Aim of the task => Render every line of the entries below as a Markdown table, skipping blank lines, with a row number in the Row column and the line itself in the Text column.

________

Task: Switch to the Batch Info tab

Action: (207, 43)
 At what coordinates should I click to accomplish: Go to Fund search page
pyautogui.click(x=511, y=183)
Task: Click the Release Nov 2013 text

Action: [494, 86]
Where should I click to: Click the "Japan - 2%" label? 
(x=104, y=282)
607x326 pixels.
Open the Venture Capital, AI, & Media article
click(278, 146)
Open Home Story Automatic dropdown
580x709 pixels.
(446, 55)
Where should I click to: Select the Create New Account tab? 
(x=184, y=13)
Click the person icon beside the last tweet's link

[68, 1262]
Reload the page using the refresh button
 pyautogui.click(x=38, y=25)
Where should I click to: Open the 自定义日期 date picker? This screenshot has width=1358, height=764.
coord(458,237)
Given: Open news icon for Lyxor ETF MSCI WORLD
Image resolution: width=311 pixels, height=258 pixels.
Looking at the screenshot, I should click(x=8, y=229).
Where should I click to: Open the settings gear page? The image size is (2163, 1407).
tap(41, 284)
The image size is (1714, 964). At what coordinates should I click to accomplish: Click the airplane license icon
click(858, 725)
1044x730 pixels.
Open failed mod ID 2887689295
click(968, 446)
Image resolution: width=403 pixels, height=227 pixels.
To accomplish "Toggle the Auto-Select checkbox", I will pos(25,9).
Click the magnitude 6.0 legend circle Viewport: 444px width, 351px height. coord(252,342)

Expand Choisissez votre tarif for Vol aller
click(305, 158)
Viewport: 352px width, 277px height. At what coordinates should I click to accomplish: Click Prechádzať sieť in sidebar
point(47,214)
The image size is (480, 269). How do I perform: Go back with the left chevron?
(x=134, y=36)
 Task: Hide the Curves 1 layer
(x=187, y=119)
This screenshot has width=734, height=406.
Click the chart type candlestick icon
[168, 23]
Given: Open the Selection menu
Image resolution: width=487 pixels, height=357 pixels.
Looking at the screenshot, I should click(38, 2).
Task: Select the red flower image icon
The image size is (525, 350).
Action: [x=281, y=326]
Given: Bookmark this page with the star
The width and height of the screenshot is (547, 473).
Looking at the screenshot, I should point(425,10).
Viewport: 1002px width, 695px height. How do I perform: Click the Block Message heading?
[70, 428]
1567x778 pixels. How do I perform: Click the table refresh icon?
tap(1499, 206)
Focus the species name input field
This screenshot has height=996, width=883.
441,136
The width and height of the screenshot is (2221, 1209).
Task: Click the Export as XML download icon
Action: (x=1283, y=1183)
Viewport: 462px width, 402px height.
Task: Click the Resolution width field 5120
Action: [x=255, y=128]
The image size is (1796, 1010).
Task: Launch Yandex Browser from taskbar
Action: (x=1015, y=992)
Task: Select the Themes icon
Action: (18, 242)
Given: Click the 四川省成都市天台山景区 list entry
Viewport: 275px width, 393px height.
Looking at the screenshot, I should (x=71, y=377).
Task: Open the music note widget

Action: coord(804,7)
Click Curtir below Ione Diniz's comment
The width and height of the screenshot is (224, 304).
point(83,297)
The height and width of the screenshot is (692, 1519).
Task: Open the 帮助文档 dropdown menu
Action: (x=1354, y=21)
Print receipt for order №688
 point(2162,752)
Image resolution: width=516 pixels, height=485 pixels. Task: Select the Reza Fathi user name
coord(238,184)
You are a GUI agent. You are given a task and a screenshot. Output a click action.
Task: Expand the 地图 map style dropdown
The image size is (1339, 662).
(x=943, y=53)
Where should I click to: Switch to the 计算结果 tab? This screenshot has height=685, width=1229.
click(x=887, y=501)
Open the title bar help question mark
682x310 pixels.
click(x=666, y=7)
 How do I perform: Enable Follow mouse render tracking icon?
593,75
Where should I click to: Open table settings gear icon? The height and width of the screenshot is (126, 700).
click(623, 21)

________

Correct response =>
| Row | Text |
|---|---|
| 1 | Task: Switch to the Batch Info tab |
| 2 | Action: (207, 43) |
| 3 |  At what coordinates should I click to accomplish: Go to Fund search page |
| 4 | pyautogui.click(x=511, y=183) |
| 5 | Task: Click the Release Nov 2013 text |
| 6 | Action: [494, 86] |
| 7 | Where should I click to: Click the "Japan - 2%" label?  |
| 8 | (x=104, y=282) |
| 9 | 607x326 pixels. |
| 10 | Open the Venture Capital, AI, & Media article |
| 11 | click(278, 146) |
| 12 | Open Home Story Automatic dropdown |
| 13 | 580x709 pixels. |
| 14 | (446, 55) |
| 15 | Where should I click to: Select the Create New Account tab?  |
| 16 | (x=184, y=13) |
| 17 | Click the person icon beside the last tweet's link |
| 18 | [68, 1262] |
| 19 | Reload the page using the refresh button |
| 20 |  pyautogui.click(x=38, y=25) |
| 21 | Where should I click to: Open the 自定义日期 date picker? This screenshot has width=1358, height=764. |
| 22 | coord(458,237) |
| 23 | Given: Open news icon for Lyxor ETF MSCI WORLD |
| 24 | Image resolution: width=311 pixels, height=258 pixels. |
| 25 | Looking at the screenshot, I should click(x=8, y=229). |
| 26 | Where should I click to: Open the settings gear page? The image size is (2163, 1407). |
| 27 | tap(41, 284) |
| 28 | The image size is (1714, 964). At what coordinates should I click to accomplish: Click the airplane license icon |
| 29 | click(858, 725) |
| 30 | 1044x730 pixels. |
| 31 | Open failed mod ID 2887689295 |
| 32 | click(968, 446) |
| 33 | Image resolution: width=403 pixels, height=227 pixels. |
| 34 | To accomplish "Toggle the Auto-Select checkbox", I will pos(25,9). |
| 35 | Click the magnitude 6.0 legend circle Viewport: 444px width, 351px height. coord(252,342) |
| 36 | Expand Choisissez votre tarif for Vol aller |
| 37 | click(305, 158) |
| 38 | Viewport: 352px width, 277px height. At what coordinates should I click to accomplish: Click Prechádzať sieť in sidebar |
| 39 | point(47,214) |
| 40 | The image size is (480, 269). How do I perform: Go back with the left chevron? |
| 41 | (x=134, y=36) |
| 42 |  Task: Hide the Curves 1 layer |
| 43 | (x=187, y=119) |
| 44 | This screenshot has width=734, height=406. |
| 45 | Click the chart type candlestick icon |
| 46 | [168, 23] |
| 47 | Given: Open the Selection menu |
| 48 | Image resolution: width=487 pixels, height=357 pixels. |
| 49 | Looking at the screenshot, I should click(38, 2). |
| 50 | Task: Select the red flower image icon |
| 51 | The image size is (525, 350). |
| 52 | Action: [x=281, y=326] |
| 53 | Given: Bookmark this page with the star |
| 54 | The width and height of the screenshot is (547, 473). |
| 55 | Looking at the screenshot, I should point(425,10). |
| 56 | Viewport: 1002px width, 695px height. How do I perform: Click the Block Message heading? |
| 57 | [70, 428] |
| 58 | 1567x778 pixels. How do I perform: Click the table refresh icon? |
| 59 | tap(1499, 206) |
| 60 | Focus the species name input field |
| 61 | This screenshot has height=996, width=883. |
| 62 | 441,136 |
| 63 | The width and height of the screenshot is (2221, 1209). |
| 64 | Task: Click the Export as XML download icon |
| 65 | Action: (x=1283, y=1183) |
| 66 | Viewport: 462px width, 402px height. |
| 67 | Task: Click the Resolution width field 5120 |
| 68 | Action: [x=255, y=128] |
| 69 | The image size is (1796, 1010). |
| 70 | Task: Launch Yandex Browser from taskbar |
| 71 | Action: (x=1015, y=992) |
| 72 | Task: Select the Themes icon |
| 73 | Action: (18, 242) |
| 74 | Given: Click the 四川省成都市天台山景区 list entry |
| 75 | Viewport: 275px width, 393px height. |
| 76 | Looking at the screenshot, I should (x=71, y=377). |
| 77 | Task: Open the music note widget |
| 78 | Action: coord(804,7) |
| 79 | Click Curtir below Ione Diniz's comment |
| 80 | The width and height of the screenshot is (224, 304). |
| 81 | point(83,297) |
| 82 | The height and width of the screenshot is (692, 1519). |
| 83 | Task: Open the 帮助文档 dropdown menu |
| 84 | Action: (x=1354, y=21) |
| 85 | Print receipt for order №688 |
| 86 |  point(2162,752) |
| 87 | Image resolution: width=516 pixels, height=485 pixels. Task: Select the Reza Fathi user name |
| 88 | coord(238,184) |
| 89 | You are a GUI agent. You are given a task and a screenshot. Output a click action. |
| 90 | Task: Expand the 地图 map style dropdown |
| 91 | The image size is (1339, 662). |
| 92 | (x=943, y=53) |
| 93 | Where should I click to: Switch to the 计算结果 tab? This screenshot has height=685, width=1229. |
| 94 | click(x=887, y=501) |
| 95 | Open the title bar help question mark |
| 96 | 682x310 pixels. |
| 97 | click(x=666, y=7) |
| 98 |  How do I perform: Enable Follow mouse render tracking icon? |
| 99 | 593,75 |
| 100 | Where should I click to: Open table settings gear icon? The height and width of the screenshot is (126, 700). |
| 101 | click(623, 21) |